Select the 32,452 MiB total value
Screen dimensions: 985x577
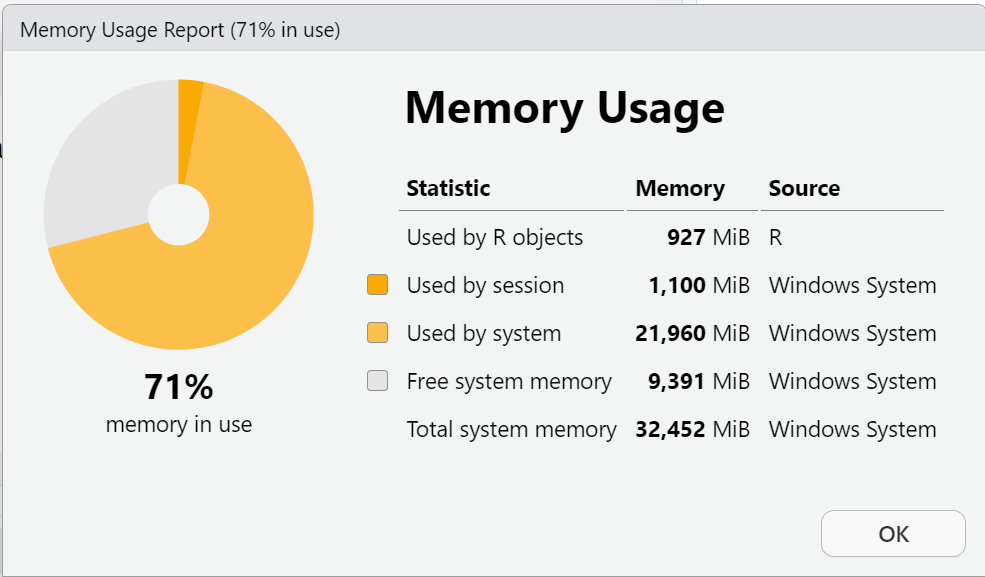692,429
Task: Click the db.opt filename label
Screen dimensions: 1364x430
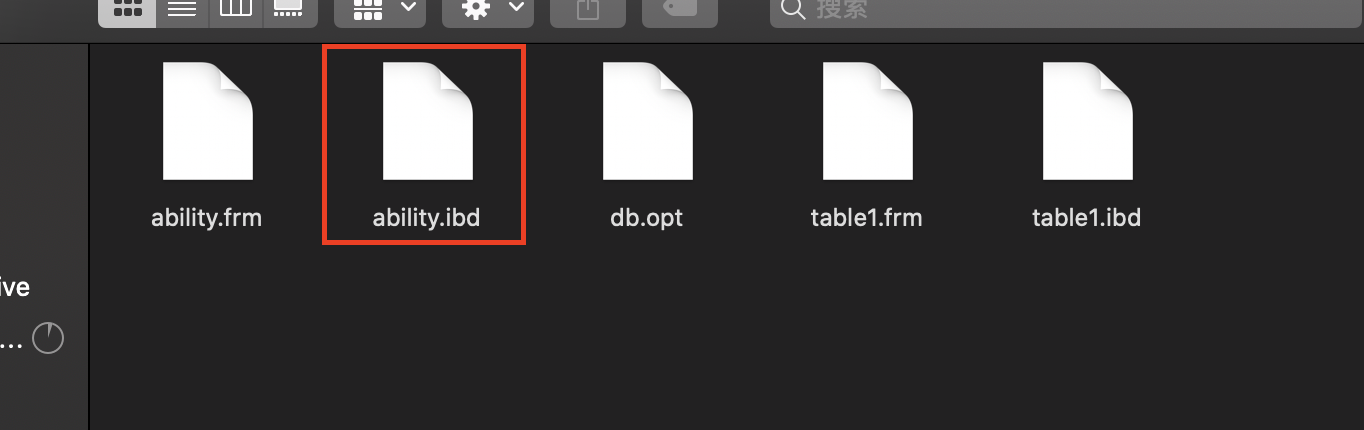Action: coord(647,217)
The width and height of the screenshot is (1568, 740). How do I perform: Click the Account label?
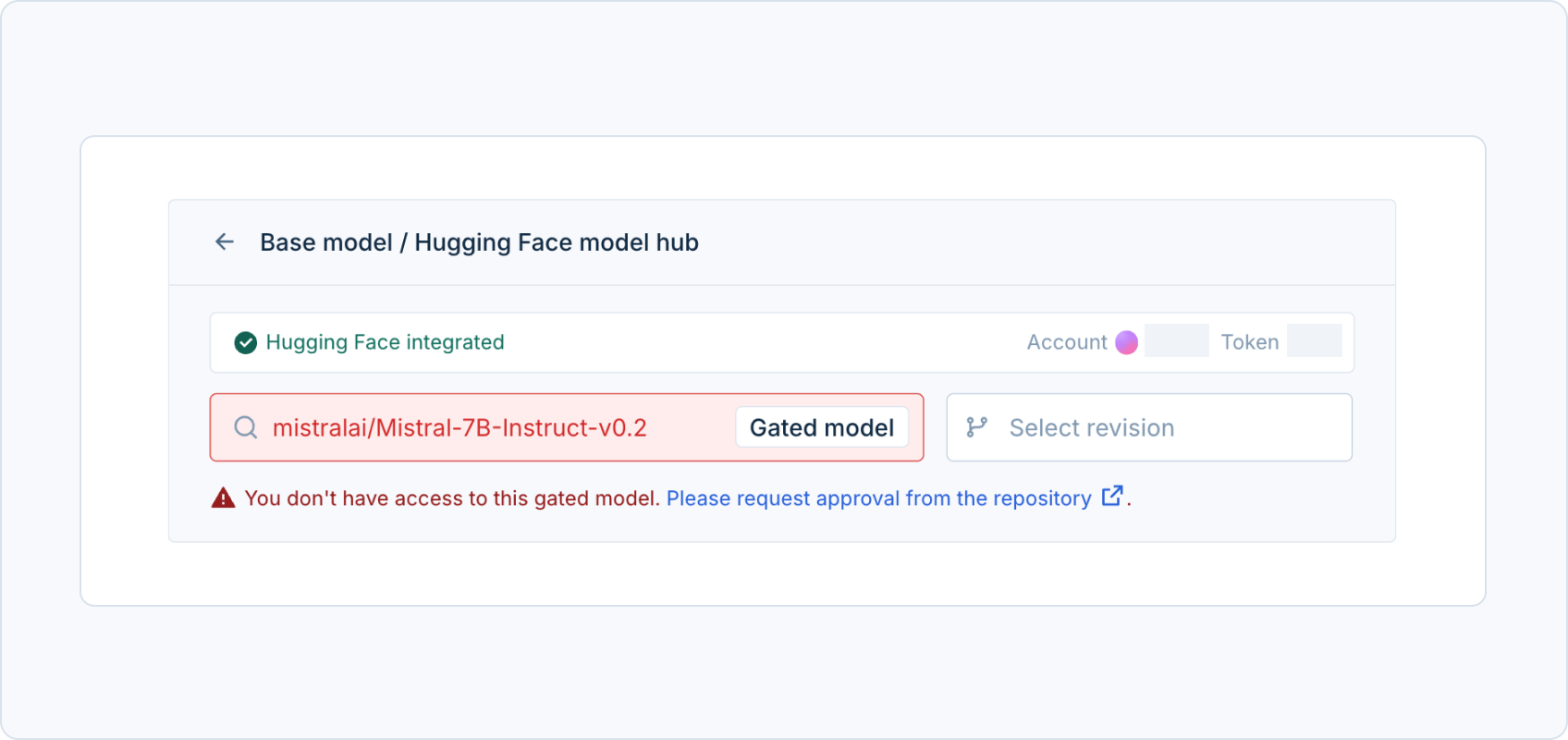coord(1067,342)
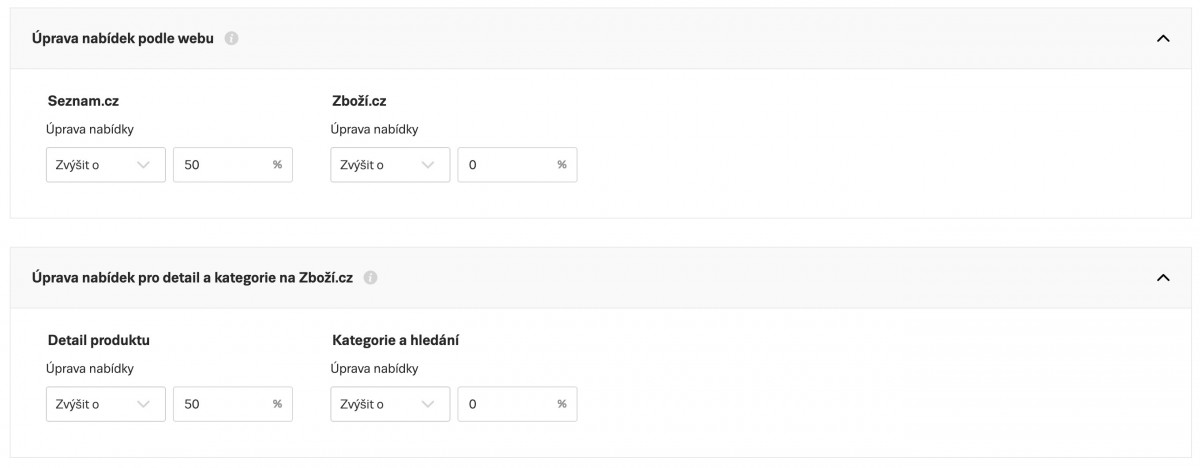Click the Kategorie a hledání percentage input

pos(509,404)
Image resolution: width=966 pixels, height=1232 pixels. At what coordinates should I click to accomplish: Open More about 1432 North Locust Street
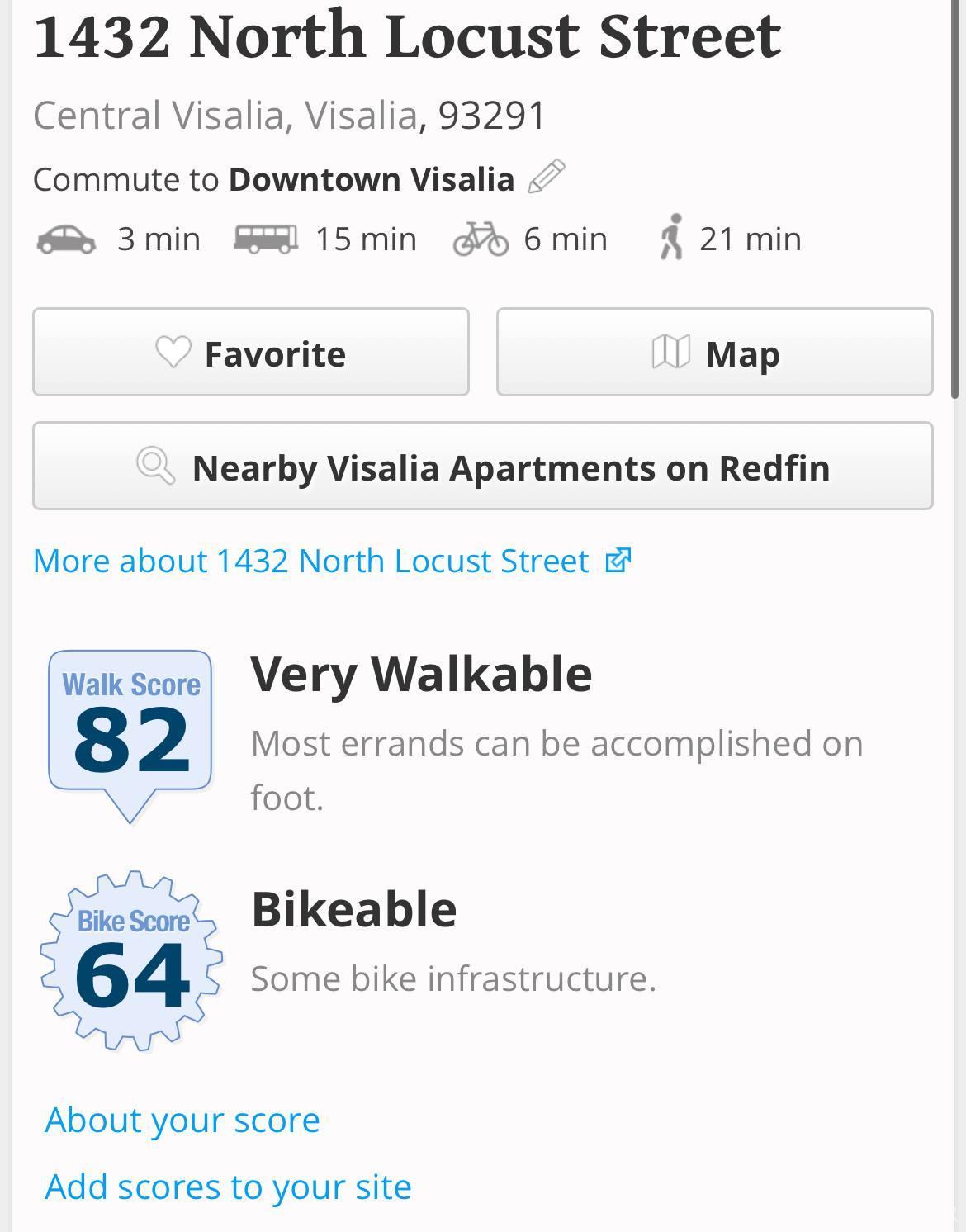pyautogui.click(x=311, y=562)
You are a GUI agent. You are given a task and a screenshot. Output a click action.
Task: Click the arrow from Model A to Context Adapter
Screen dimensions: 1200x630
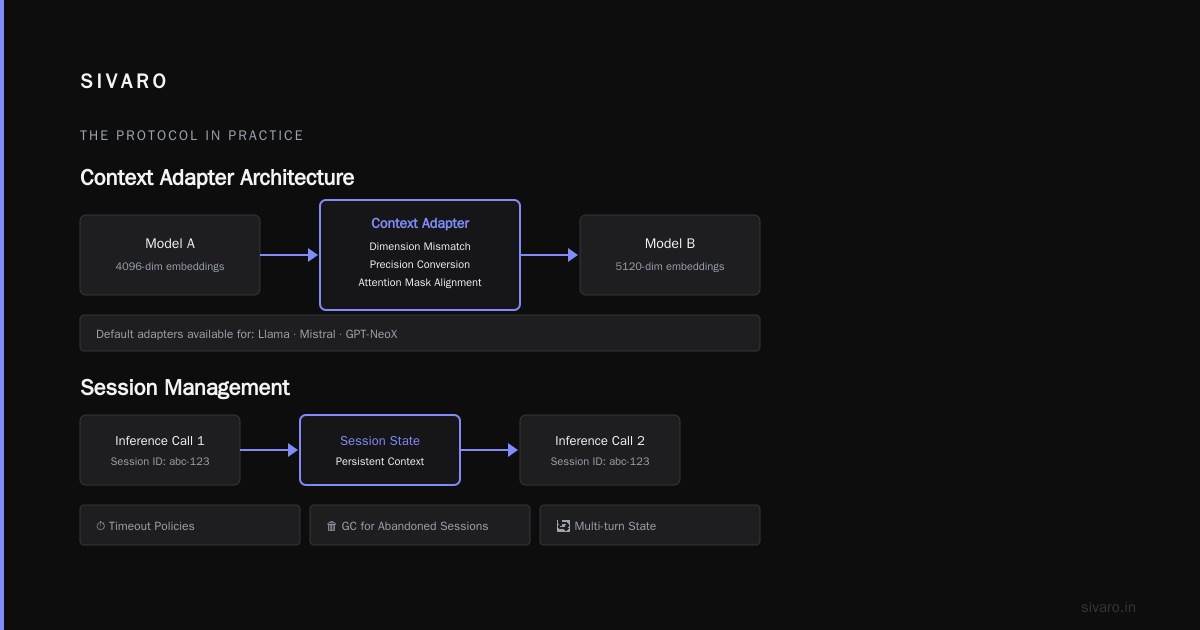[x=289, y=255]
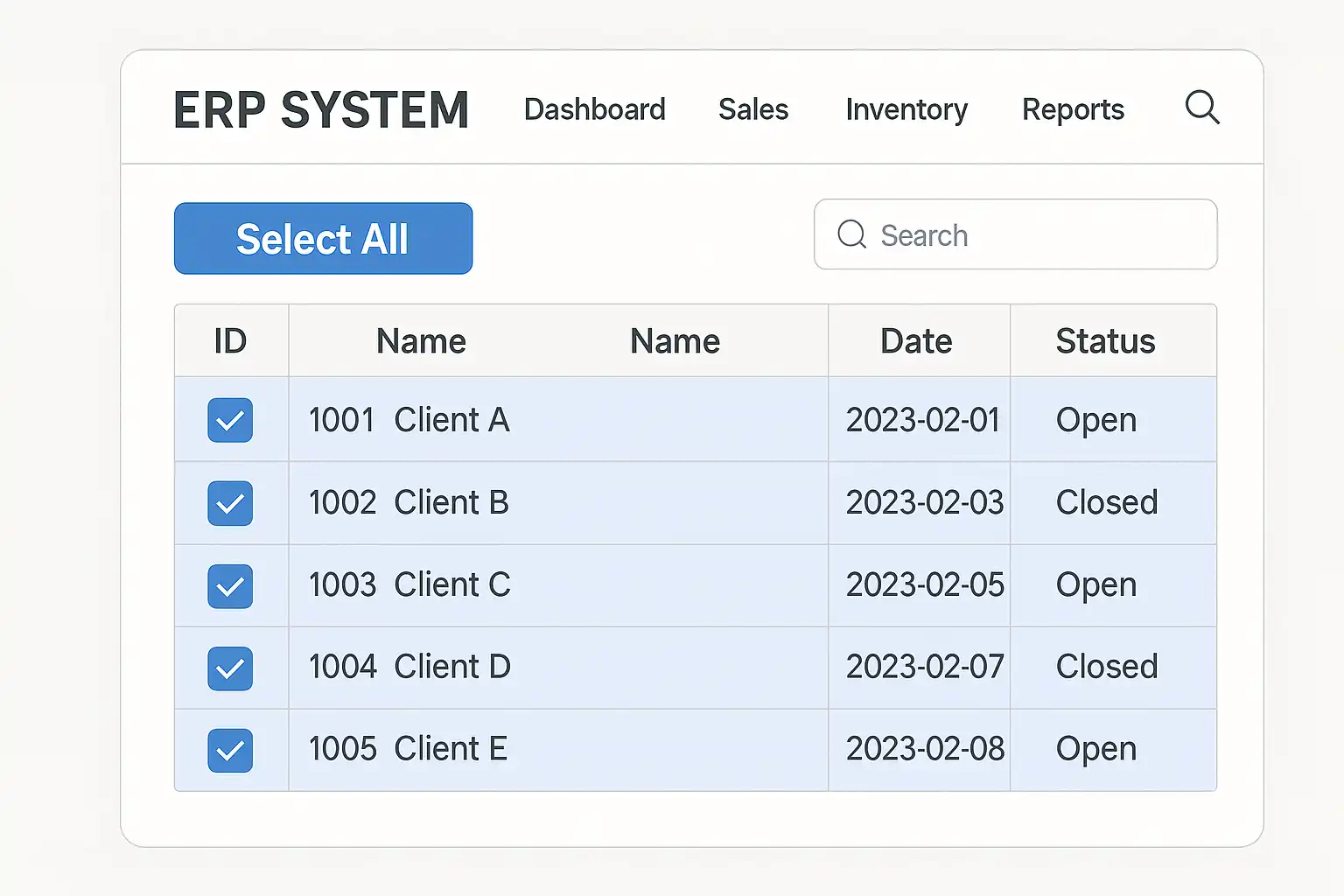Select the 2023-02-03 date cell
The image size is (1344, 896).
[924, 503]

####

Your instructions.
Would you copy out every line of the data above exactly, minus the pictures?

Output for this exercise.
Select the 32,452 MiB total value
Screen dimensions: 985x577
692,429
Task: Click the db.opt filename label
Screen dimensions: 1364x430
Action: coord(647,217)
The width and height of the screenshot is (1568, 740). How do I perform: Click the Account label?
coord(1067,342)
Click the Kategorie a hledání percentage input

pos(509,404)
Image resolution: width=966 pixels, height=1232 pixels. At what coordinates should I click to accomplish: Open More about 1432 North Locust Street
pyautogui.click(x=311, y=562)
You are a GUI agent. You are given a task and a screenshot. Output a click action.
Task: Click the arrow from Model A to Context Adapter
Screen dimensions: 1200x630
[x=289, y=255]
Select the 2023-02-03 date cell
The image size is (1344, 896).
[924, 503]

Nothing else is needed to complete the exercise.